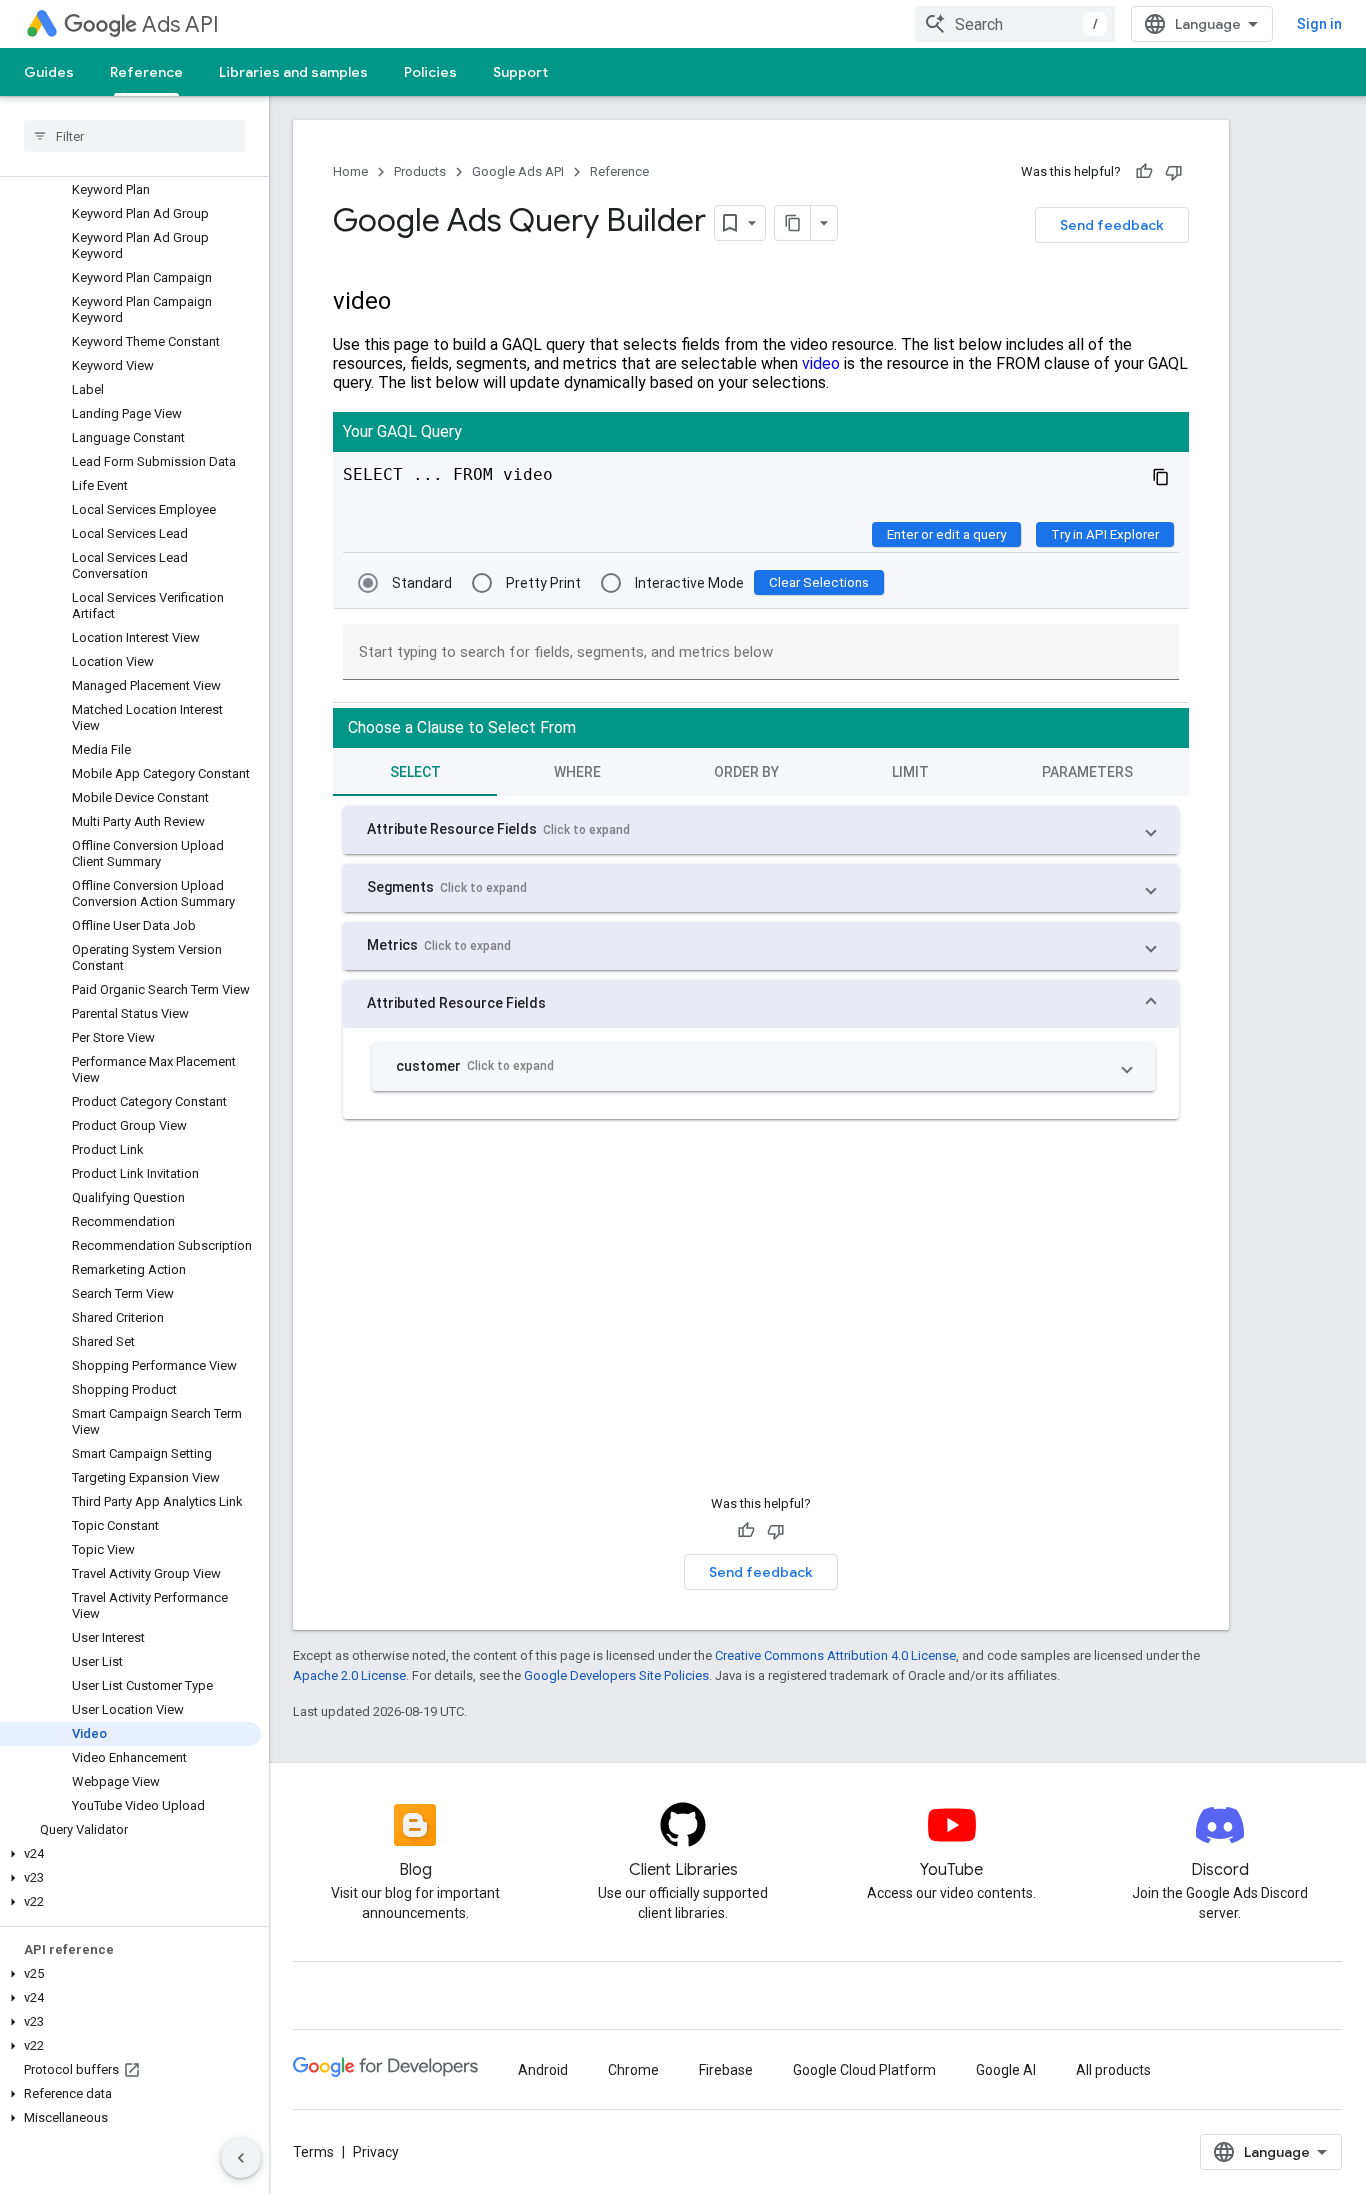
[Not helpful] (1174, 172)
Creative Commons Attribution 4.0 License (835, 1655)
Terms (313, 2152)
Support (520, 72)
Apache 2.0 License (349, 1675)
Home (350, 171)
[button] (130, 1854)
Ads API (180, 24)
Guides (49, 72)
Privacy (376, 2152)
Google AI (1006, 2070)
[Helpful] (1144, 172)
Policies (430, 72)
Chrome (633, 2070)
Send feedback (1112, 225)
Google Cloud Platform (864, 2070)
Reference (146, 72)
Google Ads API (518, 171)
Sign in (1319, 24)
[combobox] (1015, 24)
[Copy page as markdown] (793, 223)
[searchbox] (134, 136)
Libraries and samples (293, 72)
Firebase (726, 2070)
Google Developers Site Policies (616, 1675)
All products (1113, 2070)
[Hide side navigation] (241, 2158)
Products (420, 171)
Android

* _Task_
Each line of the entries above that includes the string "Google" should be copied out.

* _Answer box_
Google AI (1006, 2070)
Google Cloud Platform (864, 2070)
Google Ads API (518, 171)
Google Developers Site Policies (616, 1675)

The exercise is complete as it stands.